Both counties also passed resolutions regarding the second display. The
district court found the second display unconstitutional. The current Foundations
display was also subsequently found unconstitutional, and that is the display
which was argued before the Supreme Court.
During
the oral argument on March 2, 2005, Justices Sandra Day O’Connor and
David Souter questioned whether the 1999 Resolution on the second display
suggested that the purpose for the current Foundations display was unconstitutional.

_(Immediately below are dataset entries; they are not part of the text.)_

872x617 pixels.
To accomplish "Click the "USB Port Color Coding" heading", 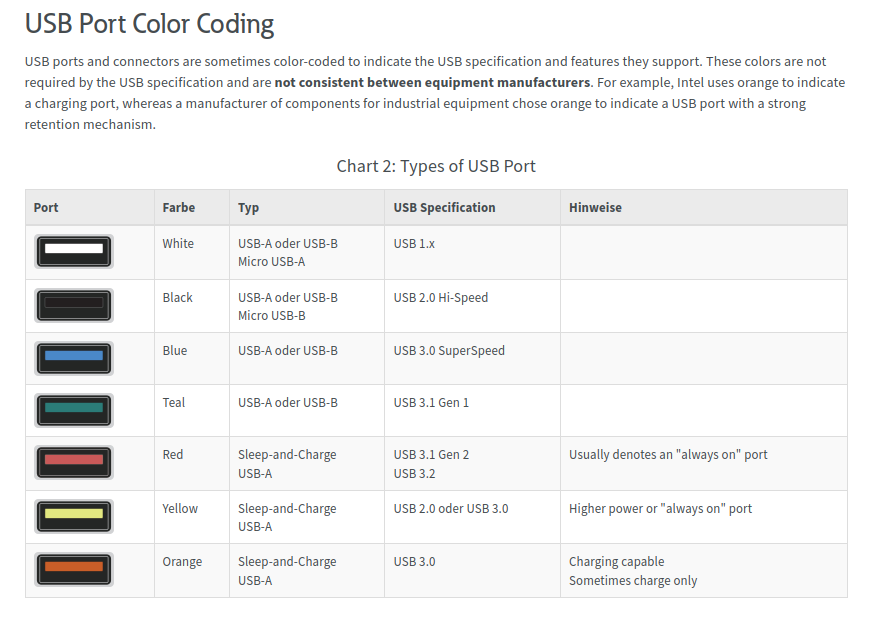I will pos(150,23).
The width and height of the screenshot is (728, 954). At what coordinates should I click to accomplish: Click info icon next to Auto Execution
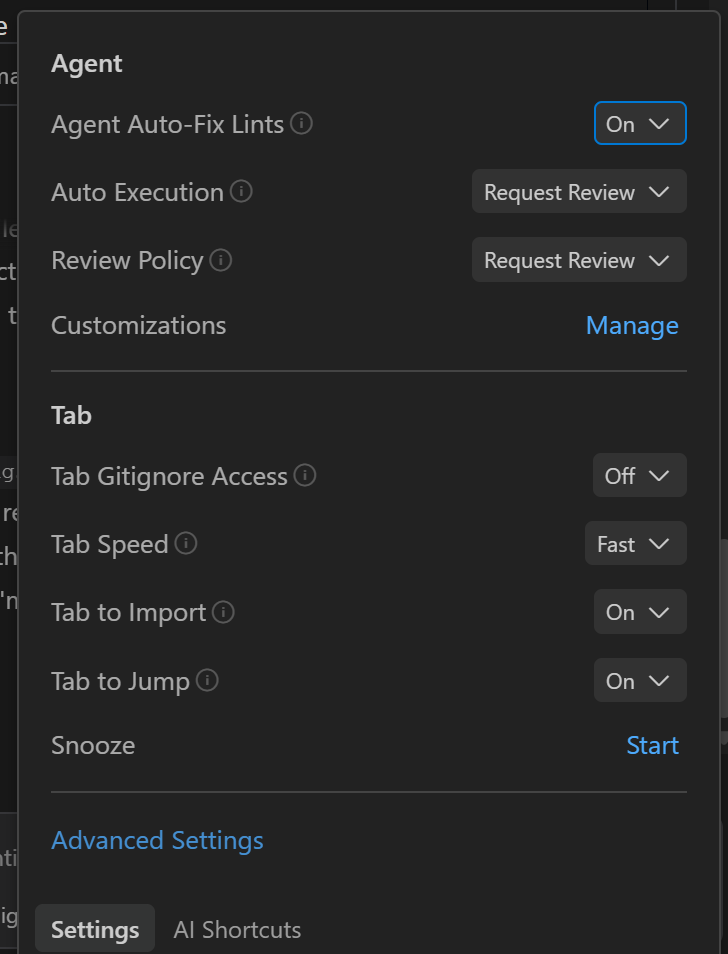tap(241, 191)
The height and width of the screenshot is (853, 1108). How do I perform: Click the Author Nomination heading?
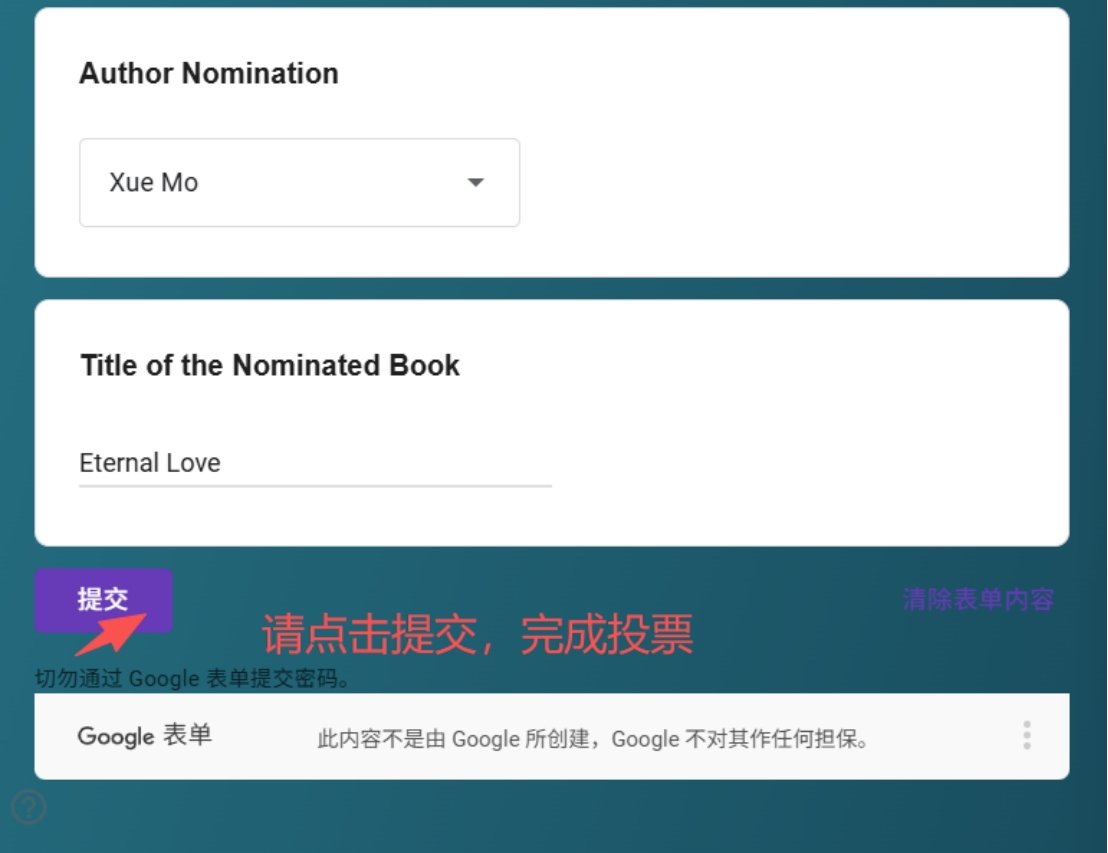(209, 73)
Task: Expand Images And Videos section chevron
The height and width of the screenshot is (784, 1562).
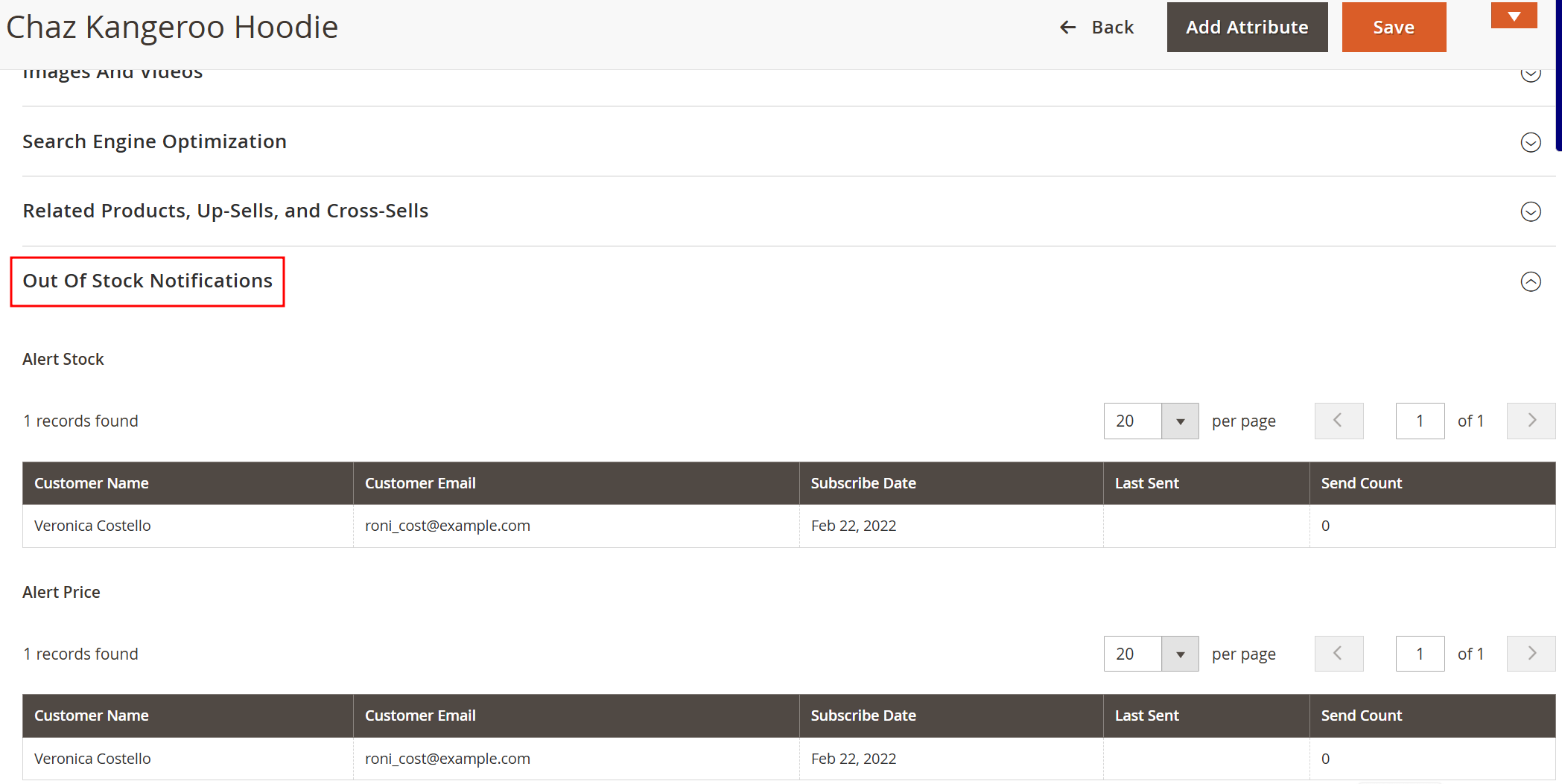Action: 1530,74
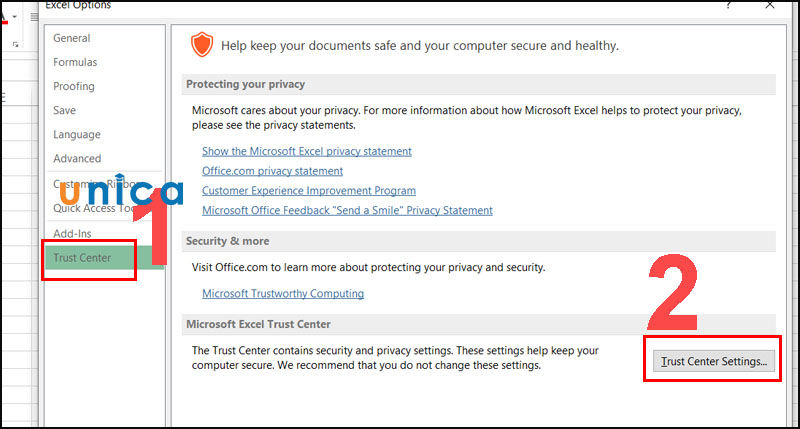Select the Trust Center category

point(82,258)
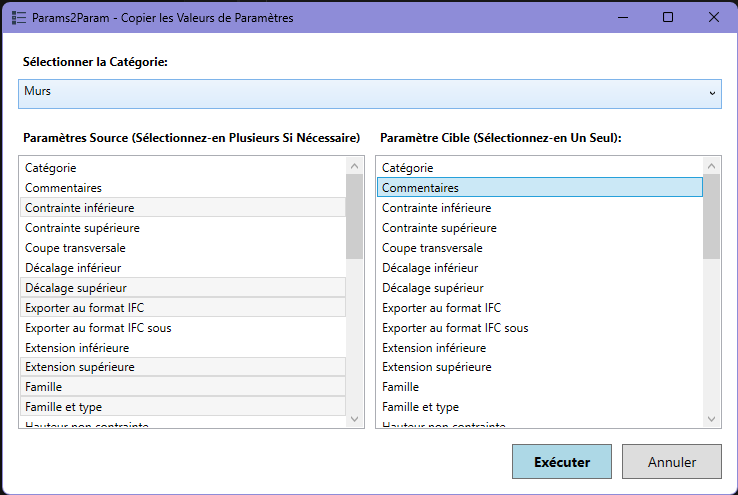Click the Exécuter button
Viewport: 738px width, 495px height.
pyautogui.click(x=561, y=462)
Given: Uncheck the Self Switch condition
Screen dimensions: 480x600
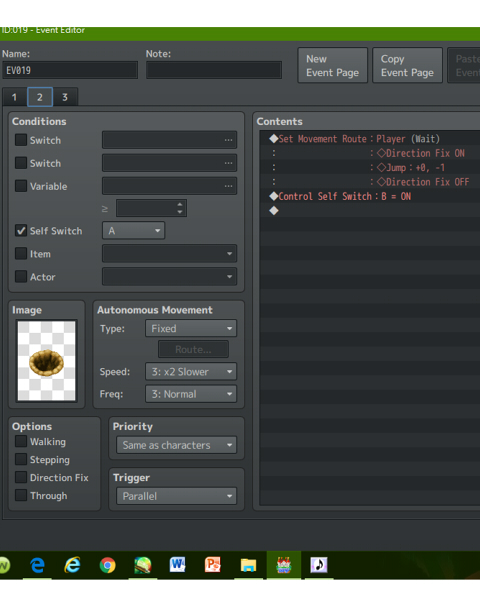Looking at the screenshot, I should coord(21,230).
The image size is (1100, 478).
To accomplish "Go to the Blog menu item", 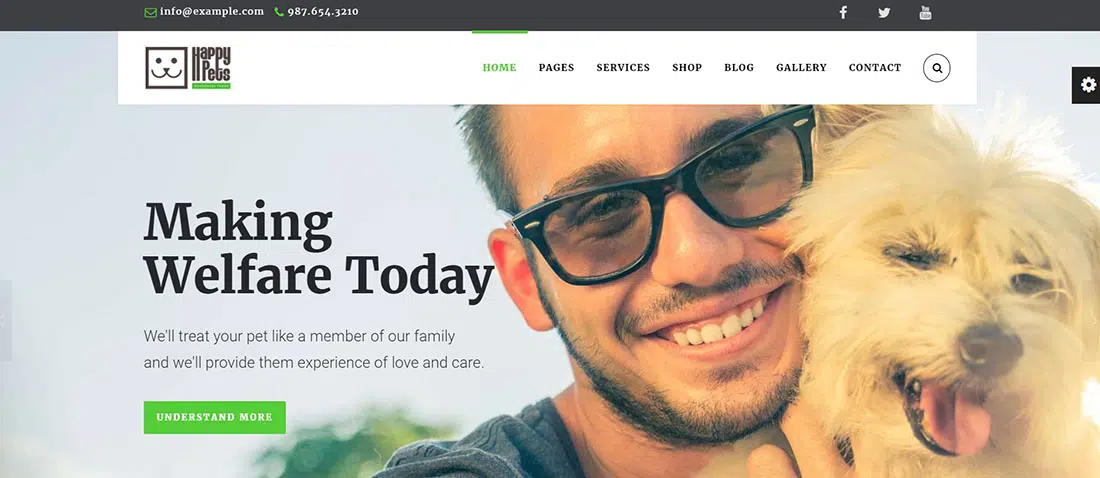I will (x=739, y=68).

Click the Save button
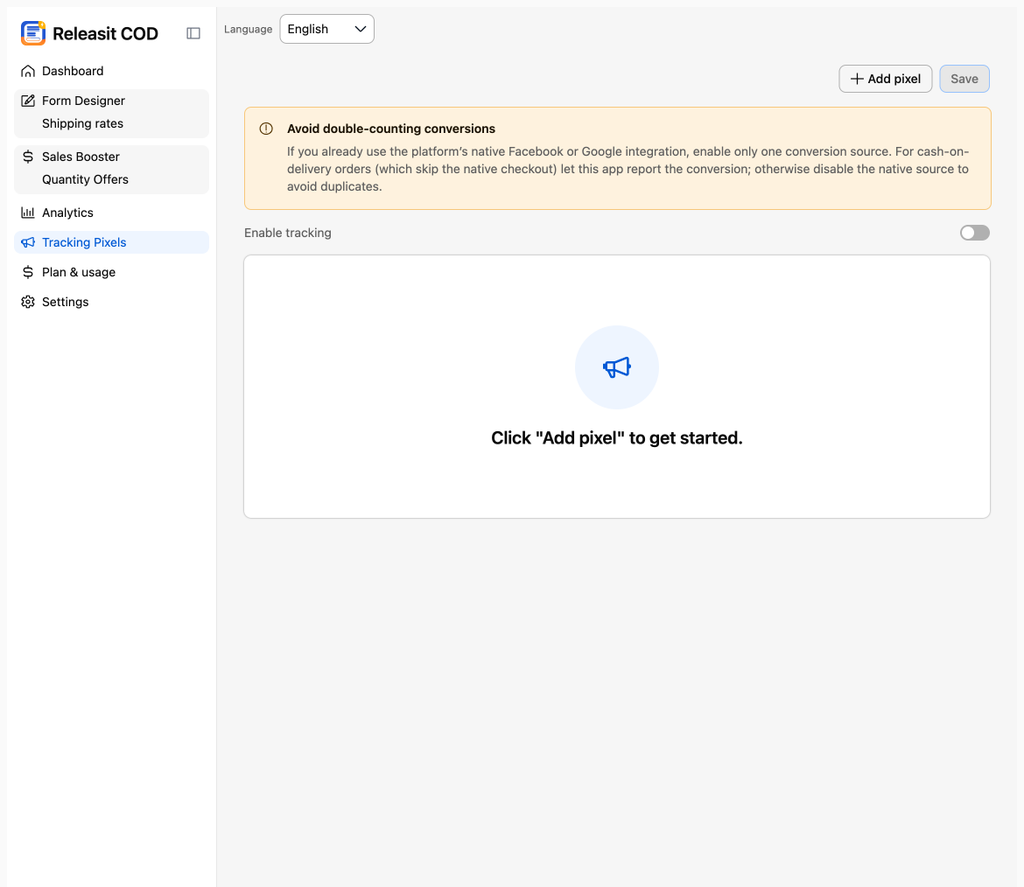tap(964, 79)
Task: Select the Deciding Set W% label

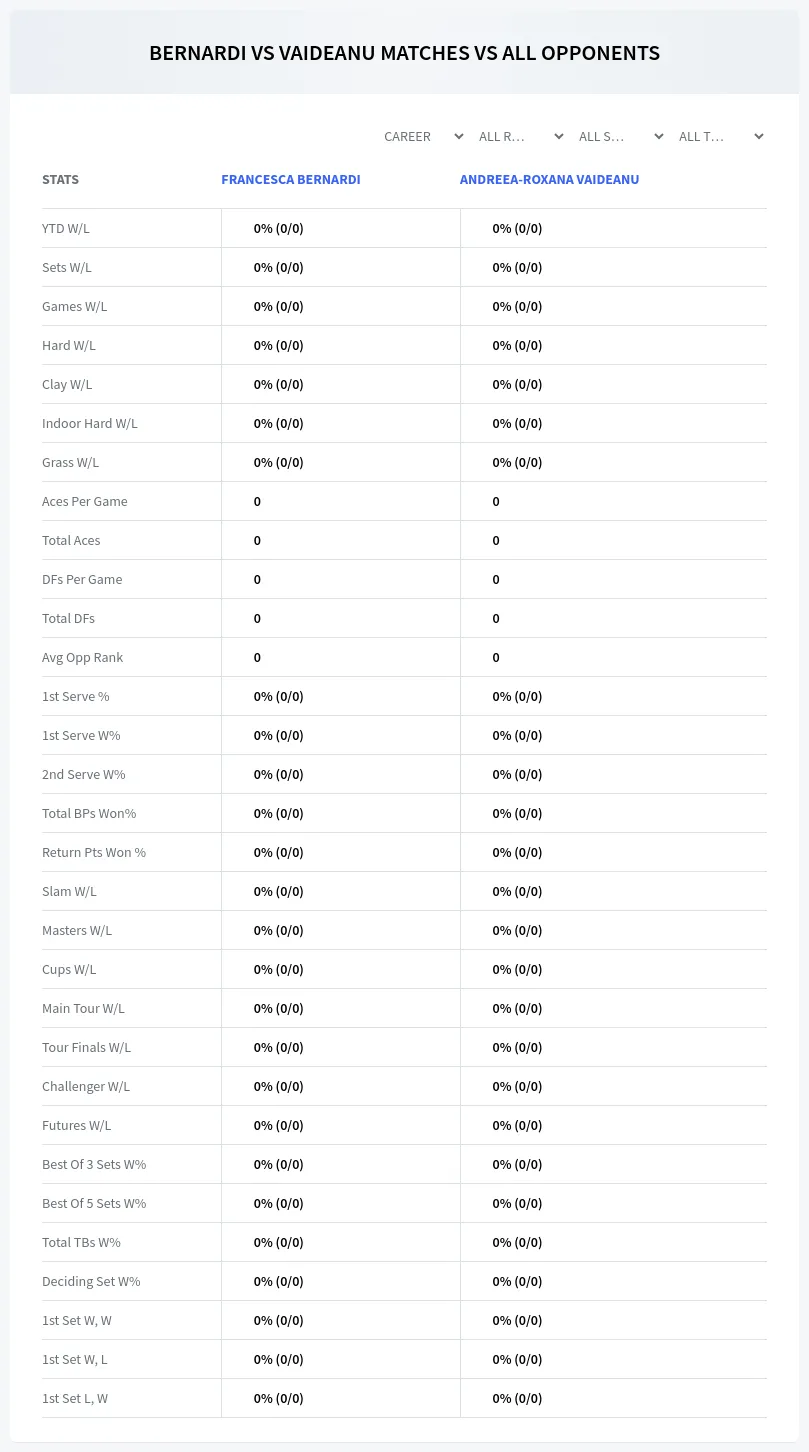Action: pos(91,1281)
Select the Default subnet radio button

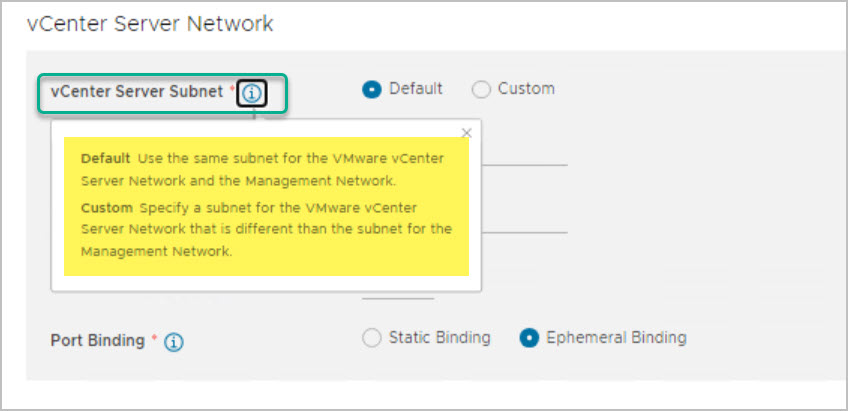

Prior to reaching the Supreme Court, the ACLU never contended that the prior
Resolution should be used to invalidate the Foundations display. However,
at the Supreme Court level, the ACLU focused heavily on the prior Resolution
to argue that the Foundations display is unconstitutional. Following the
March 2 argument, both counties repealed the 1999 Resolutions. The counties
stated that prior Resolutions do not carry the force of law, and they had
already assumed that they had abandoned them. The counties also reiterated
that the purpose of the Foundations display is an educational display of
some of the documents that influenced American law and government. The supplemental
brief filed by Liberty Counsel advised the Court that the counties repealed
the 1999 Resolution and advises the Court that three of the five elected
officials in McCreary County have subsequently changed. Today the Supreme
Court agreed to accept the brief and to include it as part of the record.
The Court will likely render its ruling no later than the end of June.
Staver
commented: “It is a good sign that the Supreme Court agreed to accept
our supplemental brief, which addresses some of the questions raised by
the ACLU for the first time on appeal. The Ten Commandments is a religious
document that has also influenced American law and government. The Commandments
have become a universally recognized symbol of law. There are more than
fifty displays of the Ten Commandments in the United States Supreme Court
alone. Displaying the Ten Commandments on public property is a permissible
acknowledgment of religion. Such displays have never established religion.”